- **Provided text**

Huawei will release blood glucose tracking as part of the Huawei Watch 4.
The feature will be a trial in China only, for now, and be an opt-in for users who are willing to take the feature for a spin.
The Huawei Watch 4 has already been revealed in Europe, and is set to get a full unveiling in China on 18 May.
But it shows that the Chinese smartwatch giant might be further ahead of big-name rivals such as Apple in the race to analyze blood sugar.
The hypoglycemia feature was revealed in a Weibo post by Huawei CEO Yu Chengdong.
“Since entering the field of sports health in 2013 Huawei has continued to innovate and cooperate with authoritative medical institutions in the past decade. And has made new progress in the field of blood sugar health.
“Huawei Watches will be the first to support high blood sugar risk assessment research., Everyone authorizes to join the research project and after wearing the watch for a period of time, the watch will notify of high blood sugar,” he wrote.
A screenshot of the feature was also released. See below.
The feature is being launched in conjunction with an unspecified Chinese medical institution.
The watch will study HRV and other heart rate data, and alert the user when there’s a risk of high blood sugar.

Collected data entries
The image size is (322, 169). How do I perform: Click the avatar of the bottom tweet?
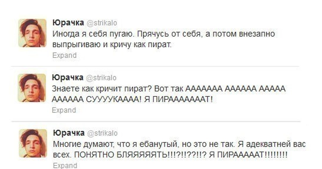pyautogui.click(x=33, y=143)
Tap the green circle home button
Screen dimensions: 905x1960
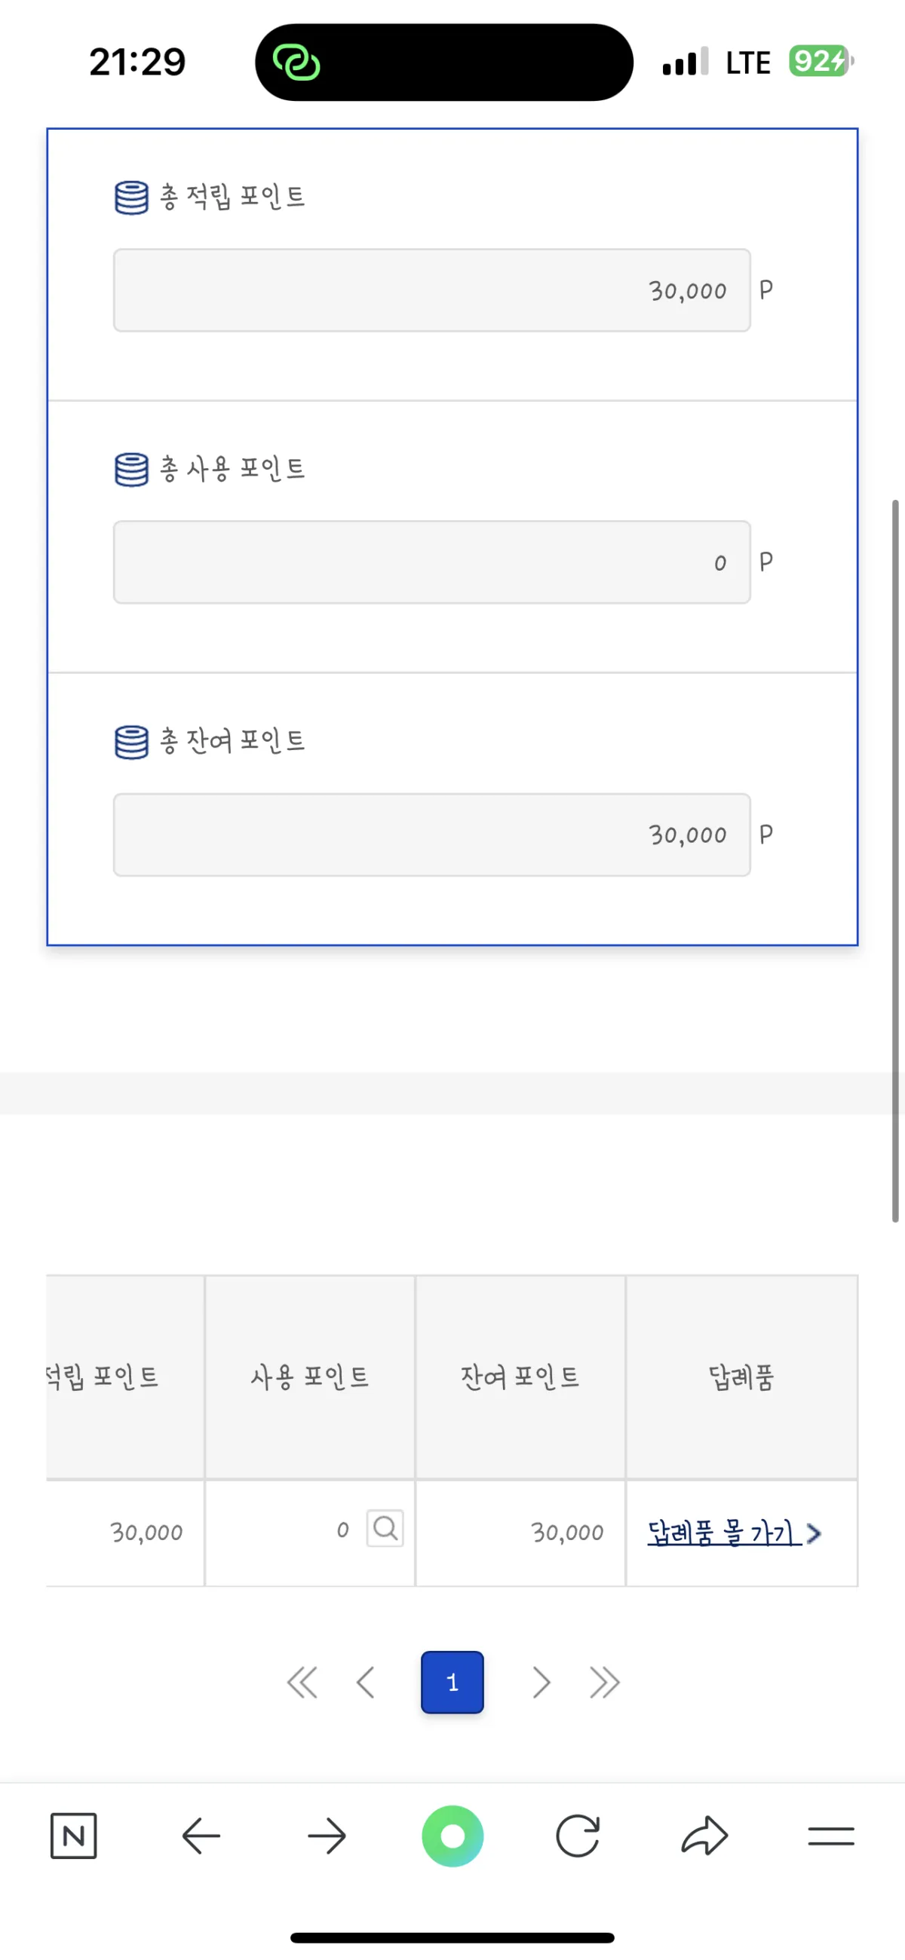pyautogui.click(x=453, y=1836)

- **Task set**
a – In the article about the Huawei Watch 4, how will the watch determine when to alert the user to a risk of high blood sugar? Answer in one to three sentences.
b – Copy the Huawei Watch 4 article starting at "Huawei will release" and ending at "analyze blood sugar.", substituting "new Huawei watch" for "Huawei Watch 4".
c – Extend the article about the Huawei Watch 4's blood sugar feature, picking up after its final sentence.
The records are separate material and are unrelated to the article.

- **Expected results**
a – The watch will study HRV and other heart rate data. It will alert the user when that data shows a risk of high blood sugar.

b –
Huawei will release blood glucose tracking as part of the new Huawei watch.
The feature will be a trial in China only, for now, and be an opt-in for users who are willing to take the feature for a spin.
The new Huawei watch has already been revealed in Europe, and is set to get a full unveiling in China on 18 May.
But it shows that the Chinese smartwatch giant might be further ahead of big-name rivals such as Apple in the race to analyze blood sugar.

c –
From screenshots of the feature, it doesn’t look designed to replace or mimic a medical-grade continuous glucose monitor. It’s not designed to show precise blood glucose readings, but instead advise users when their blood sugar may be too high.
Pre-diabetes is thought to affect 1 in 3 American adults, and is a huge global health problem.
While we have seen a huge race to non-invasive glucose tracking, it feels like a feature such as this has the best chance to make a difference.
While trend data isn’t too much use for Type 1 diabetics, for whom blood glucose data is a matter of life and death, it can be used by pre-diabetics, who are at risk of developing the disease if they don’t make lifestyle changes.
If smartwatch features such as this can raise awareness and promote better lifestyle choices, it could be a hugely effective tool.
In our interview with Steven LeBoeuf, CEO of Valencell, he said that glucose trackers that pointed to blood glucose trends were achievable in the medium term.
“I think it’s a great use case. It’s definitely possible to provide people with categorizations of where their glucose is. Is it too high? Is it too low? And that is viable with a non-invasive approach – and that’s how I imagine it would work,” he said.
Huawei also has a good track record of moving health features outside of China. It has got certification for its ECG technology signed off in Europe, which has landed on the Huawei Watch GT3 Pro and Watch Ultimate. So there’s a big chance this could make it to European shores.